Superfluid Insulator Transitions of Hard-Core Bosons on the Checkerboard Lattice

TL;DR

This paper investigates quantum phase transitions in hard-core bosons on a checkerboard lattice, revealing a superfluid to Mott insulator transition with lattice symmetry breaking, characterized by quantum Monte Carlo simulations and analytical insights.

Contribution

The study combines analytical and quantum Monte Carlo methods to identify a superfluid-insulator transition and characterize the nature of the phase transition at different points in the phase diagram.

Findings

Transition from superfluid to Mott insulator at large U/t

Lattice translation symmetry breaking in the insulator phase

Evidence for a weakly first-order transition away from the lobe tip

Abstract

We study hard-core bosons on the checkerboard lattice with nearest neighbour unfrustrated hopping $t$ and `tetrahedral' plaquette charging energy $U$. Analytical arguments and Quantum Monte Carlo simulations lead us to the conclusion that the system undergoes a zero temperature ($T$) quantum phase transition from a superfluid phase at small $U/t$ to a large $U/t$ Mott insulator phase with $\rho$ = 1/4 for a range of values of the chemical potential $\mu$. Further, the quarter-filled insulator breaks lattice translation symmetry in a characteristic four-fold ordering pattern, and occupies a lobe of finite extent in the $\mu$-$U/t$ phase diagram.
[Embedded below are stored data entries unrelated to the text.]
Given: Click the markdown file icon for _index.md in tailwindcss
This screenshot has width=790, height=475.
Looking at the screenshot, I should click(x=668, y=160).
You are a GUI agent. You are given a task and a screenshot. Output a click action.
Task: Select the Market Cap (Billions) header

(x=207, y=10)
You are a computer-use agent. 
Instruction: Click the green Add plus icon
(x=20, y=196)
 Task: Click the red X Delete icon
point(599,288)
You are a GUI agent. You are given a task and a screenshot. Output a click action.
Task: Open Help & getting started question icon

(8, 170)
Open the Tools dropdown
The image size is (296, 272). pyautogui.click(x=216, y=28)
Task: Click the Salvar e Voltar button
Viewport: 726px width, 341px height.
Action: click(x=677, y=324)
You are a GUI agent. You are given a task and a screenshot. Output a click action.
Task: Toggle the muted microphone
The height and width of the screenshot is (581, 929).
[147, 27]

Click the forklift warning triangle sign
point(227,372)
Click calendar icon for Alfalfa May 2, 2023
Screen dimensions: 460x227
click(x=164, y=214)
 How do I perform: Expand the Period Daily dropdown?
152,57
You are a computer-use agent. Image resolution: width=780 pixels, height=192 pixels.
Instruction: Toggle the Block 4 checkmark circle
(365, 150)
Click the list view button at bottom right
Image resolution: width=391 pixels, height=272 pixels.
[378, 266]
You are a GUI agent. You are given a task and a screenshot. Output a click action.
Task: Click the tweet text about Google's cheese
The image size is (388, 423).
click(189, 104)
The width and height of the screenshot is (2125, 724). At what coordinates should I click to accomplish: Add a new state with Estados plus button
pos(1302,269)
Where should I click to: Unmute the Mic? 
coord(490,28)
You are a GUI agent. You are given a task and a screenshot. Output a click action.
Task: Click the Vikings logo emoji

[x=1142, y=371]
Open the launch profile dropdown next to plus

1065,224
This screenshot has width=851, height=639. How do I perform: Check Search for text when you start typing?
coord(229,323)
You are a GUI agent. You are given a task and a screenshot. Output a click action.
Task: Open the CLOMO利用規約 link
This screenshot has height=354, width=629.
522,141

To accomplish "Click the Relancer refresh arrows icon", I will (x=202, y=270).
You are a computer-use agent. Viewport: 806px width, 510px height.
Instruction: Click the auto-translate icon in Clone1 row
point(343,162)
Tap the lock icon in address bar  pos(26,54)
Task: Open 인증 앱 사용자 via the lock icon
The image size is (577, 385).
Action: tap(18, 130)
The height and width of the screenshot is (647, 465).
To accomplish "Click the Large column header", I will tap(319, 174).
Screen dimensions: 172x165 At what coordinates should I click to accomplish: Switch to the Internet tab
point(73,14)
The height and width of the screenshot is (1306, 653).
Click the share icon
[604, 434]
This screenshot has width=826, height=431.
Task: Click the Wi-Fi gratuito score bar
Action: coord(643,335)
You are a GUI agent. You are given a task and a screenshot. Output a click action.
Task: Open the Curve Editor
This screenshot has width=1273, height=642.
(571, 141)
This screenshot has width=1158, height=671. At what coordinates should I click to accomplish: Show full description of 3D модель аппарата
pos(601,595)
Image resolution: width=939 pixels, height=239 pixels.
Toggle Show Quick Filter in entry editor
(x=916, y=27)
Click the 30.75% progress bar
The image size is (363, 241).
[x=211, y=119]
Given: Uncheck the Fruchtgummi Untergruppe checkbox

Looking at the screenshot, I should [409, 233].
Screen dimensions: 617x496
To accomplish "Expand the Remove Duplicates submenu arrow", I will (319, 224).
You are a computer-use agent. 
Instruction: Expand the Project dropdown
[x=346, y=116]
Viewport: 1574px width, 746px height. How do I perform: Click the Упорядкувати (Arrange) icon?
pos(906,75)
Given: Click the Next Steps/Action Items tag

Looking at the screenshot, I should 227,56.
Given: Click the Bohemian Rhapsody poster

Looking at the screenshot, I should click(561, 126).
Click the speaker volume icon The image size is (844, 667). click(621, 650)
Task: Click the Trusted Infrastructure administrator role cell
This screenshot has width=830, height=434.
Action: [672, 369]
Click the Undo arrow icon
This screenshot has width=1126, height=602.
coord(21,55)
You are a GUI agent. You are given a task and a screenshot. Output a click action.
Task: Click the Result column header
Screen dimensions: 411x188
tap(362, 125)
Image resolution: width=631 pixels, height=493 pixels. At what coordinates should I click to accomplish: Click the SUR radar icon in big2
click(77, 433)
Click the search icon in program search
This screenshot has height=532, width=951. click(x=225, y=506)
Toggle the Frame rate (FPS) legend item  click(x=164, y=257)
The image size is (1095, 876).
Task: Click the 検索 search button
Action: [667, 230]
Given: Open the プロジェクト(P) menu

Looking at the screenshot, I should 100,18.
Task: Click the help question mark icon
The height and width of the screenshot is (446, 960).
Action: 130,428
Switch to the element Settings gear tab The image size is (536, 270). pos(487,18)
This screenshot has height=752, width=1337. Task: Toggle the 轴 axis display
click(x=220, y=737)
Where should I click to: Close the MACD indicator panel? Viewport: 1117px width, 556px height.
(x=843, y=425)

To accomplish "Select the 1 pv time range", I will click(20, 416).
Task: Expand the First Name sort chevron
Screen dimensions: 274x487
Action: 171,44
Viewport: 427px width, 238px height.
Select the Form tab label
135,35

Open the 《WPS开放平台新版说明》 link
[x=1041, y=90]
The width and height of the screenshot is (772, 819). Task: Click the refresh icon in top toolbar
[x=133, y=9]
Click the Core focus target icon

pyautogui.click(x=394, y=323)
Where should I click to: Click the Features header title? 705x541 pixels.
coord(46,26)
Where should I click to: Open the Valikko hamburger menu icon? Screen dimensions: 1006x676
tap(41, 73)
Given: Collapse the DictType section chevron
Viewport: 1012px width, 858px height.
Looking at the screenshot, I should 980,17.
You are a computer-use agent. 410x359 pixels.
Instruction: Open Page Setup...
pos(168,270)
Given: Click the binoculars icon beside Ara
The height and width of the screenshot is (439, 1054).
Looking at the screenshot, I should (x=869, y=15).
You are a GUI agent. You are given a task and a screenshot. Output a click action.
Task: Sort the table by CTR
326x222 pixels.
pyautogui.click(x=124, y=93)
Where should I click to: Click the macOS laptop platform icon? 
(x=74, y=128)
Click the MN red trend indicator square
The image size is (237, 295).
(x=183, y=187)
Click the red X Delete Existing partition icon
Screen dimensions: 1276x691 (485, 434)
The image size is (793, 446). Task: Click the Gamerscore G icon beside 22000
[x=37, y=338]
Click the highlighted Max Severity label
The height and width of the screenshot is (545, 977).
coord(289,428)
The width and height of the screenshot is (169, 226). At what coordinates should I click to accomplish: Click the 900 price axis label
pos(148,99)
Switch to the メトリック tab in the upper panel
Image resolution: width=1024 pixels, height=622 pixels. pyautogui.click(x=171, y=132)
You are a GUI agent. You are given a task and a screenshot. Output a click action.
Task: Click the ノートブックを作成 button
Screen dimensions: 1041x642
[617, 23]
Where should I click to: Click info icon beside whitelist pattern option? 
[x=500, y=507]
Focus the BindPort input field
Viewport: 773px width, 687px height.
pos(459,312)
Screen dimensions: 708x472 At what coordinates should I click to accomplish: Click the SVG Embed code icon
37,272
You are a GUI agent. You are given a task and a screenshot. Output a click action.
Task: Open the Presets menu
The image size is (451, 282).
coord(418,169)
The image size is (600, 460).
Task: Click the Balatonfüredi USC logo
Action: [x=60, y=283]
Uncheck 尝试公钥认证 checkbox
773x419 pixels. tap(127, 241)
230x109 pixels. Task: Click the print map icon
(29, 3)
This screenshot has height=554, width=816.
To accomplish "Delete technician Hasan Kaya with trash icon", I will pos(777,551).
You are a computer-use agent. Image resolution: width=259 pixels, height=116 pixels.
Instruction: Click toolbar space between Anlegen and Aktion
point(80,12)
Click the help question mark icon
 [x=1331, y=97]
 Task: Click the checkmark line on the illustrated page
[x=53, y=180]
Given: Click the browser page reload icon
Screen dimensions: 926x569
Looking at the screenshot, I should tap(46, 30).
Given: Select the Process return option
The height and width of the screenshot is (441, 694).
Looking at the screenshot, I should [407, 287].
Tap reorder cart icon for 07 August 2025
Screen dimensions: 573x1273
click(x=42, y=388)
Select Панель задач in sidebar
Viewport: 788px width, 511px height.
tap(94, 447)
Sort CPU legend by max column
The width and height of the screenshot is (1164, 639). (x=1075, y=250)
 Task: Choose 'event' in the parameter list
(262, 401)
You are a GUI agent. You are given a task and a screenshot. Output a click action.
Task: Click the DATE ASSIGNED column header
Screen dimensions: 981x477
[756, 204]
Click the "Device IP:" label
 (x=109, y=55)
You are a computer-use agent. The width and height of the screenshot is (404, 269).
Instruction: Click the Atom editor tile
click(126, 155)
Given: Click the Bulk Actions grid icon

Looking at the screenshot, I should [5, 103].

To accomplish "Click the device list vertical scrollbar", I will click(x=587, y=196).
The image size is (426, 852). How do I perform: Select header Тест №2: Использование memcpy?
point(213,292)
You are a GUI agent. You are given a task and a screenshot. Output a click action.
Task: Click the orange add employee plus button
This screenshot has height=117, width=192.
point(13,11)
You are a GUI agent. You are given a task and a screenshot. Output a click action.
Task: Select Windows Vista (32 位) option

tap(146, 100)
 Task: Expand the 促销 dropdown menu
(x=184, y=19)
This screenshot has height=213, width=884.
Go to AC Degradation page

A Quantum Monte-Carlo study slightly away from the tip of the lobe provides evidence for a direct weakly first-order superfluid-insulator transition away from the tip of the lobe. While analytical arguments leads us to conclude that the transition {\em at} the tip of the lobe belongs to a different landau-forbidden second-order universality class, an extrapolation of our numerical results suggests that the size of the first-order jump does not go to zero even at the tip of the lobe.